* Begin PAGE TEXT *

These guidelines apply to remuneration to senior executives and to members of the Board of Directors if remuneration is paid for work performed outside the scope of the ordinary board work (e.g. pursuant to an employment or consultancy agreement). For the purposes of these guidelines, senior executives include the Managing Director, the Deputy Managing Director (if applicable) and certain other executives who, from time to time, are members of the Group Executive Management.
These guidelines do not apply to any remuneration resolved upon or approved by the General Meeting and are only applicable to remuneration agreed, and amendments to remuneration already agreed, after the adoption of these guidelines by the Annual General Meeting 2020.
These guidelines constitute a framework within which remuneration to senior executives may be decided on by the Board of Directors.
In short, the Group's business strategy is to create shareholder value working across the whole upstream oil and gas industry lifecycle of exploration, appraisal, development and production. A central objective in the Group's business model is to explore for and produce oil and gas in an economically, socially, and environmentally responsible way.
The Company's remuneration principles are to ensure responsible and sustainable remuneration decisions that support the Company's strategy, longterm interests and sustainable business practices and further enhance the Group's market position as well as increase the shareholder value. To this end, salaries and other employment terms shall enable the Group to retain and recruit skilled senior executives at a reasonable cost. Remuneration shall be on market terms and based on the principles of performance, competitiveness and fairness.
When evaluating whether these guidelines and the limitations set out herein are reasonable, the Board of Directors (including the Remuneration Committee) has considered the total income of all employees of the Company, including the various components of their remuneration as well as the increase and growth rate over time.
In order to comply with mandatory rules or established local practice, remuneration which is subject to rules outside Sweden may be adjusted to comply with such local rules, taking into account, to the extent possible, the overall purpose of these guidelines.
The remuneration covered by these guidelines may consist of basic salary, variable cash salary, pension, non-financial benefits and severance pay. In addition hereto, the General Meeting may decide on, inter alia, long-term incentive programs in which senior executives can participate.

* End PAGE TEXT *
* Begin GIVEN DATA *

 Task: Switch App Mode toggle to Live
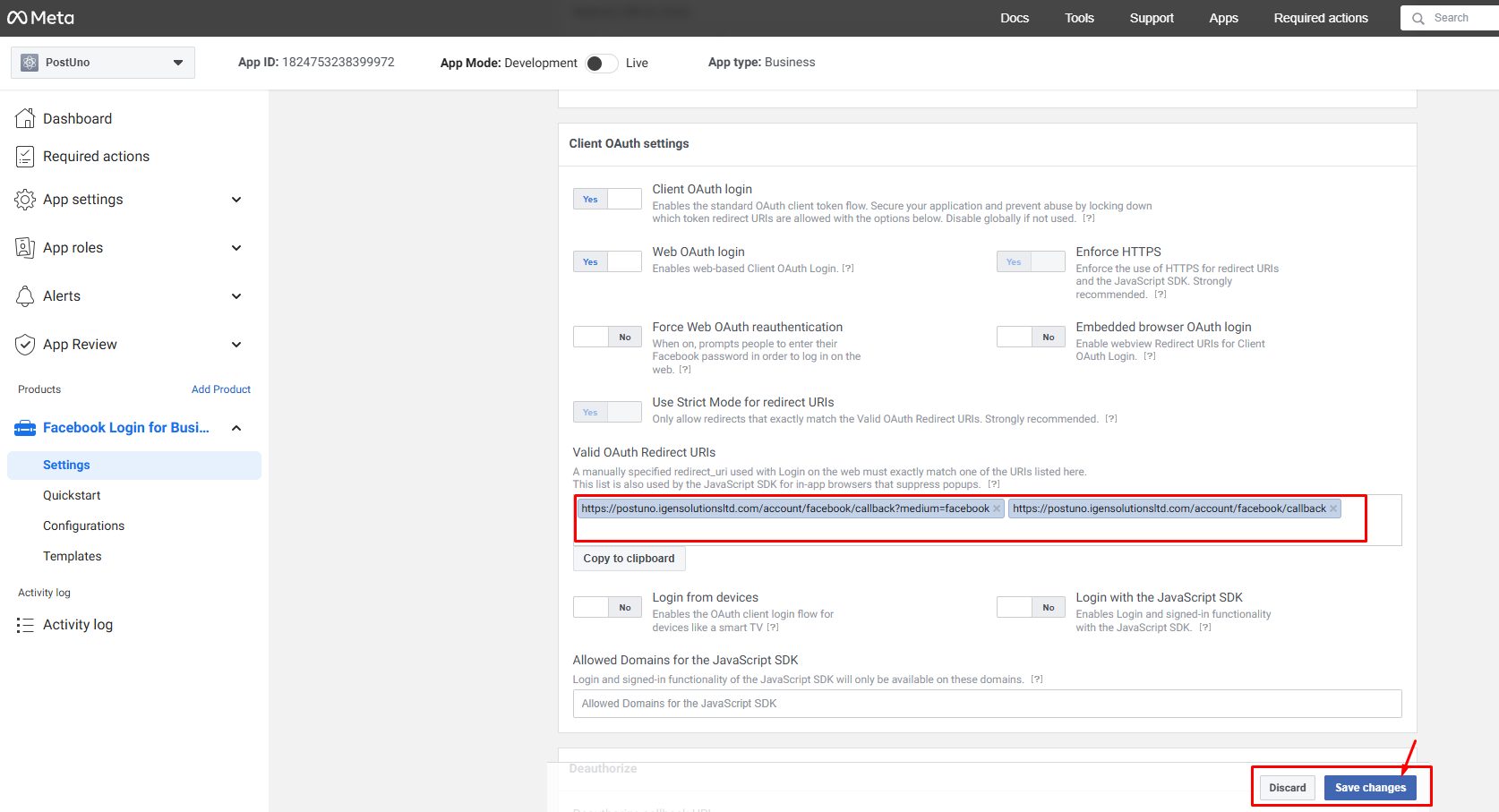[601, 64]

* End GIVEN DATA *

**YOUR INSTRUCTIONS**:
In the remuneration guidelines, recast the paragraph beginning "The remuneration covered by these guidelines" as a short list that keeps its main facts. The material has nothing to do with the remuneration guidelines.

**ANSWER TO THIS TASK**:
Remuneration covered by the guidelines may consist of:
- basic salary
- variable cash salary
- pension
- non-financial benefits
- severance pay

The General Meeting may also decide on other things, such as long-term incentive programs open to senior executives.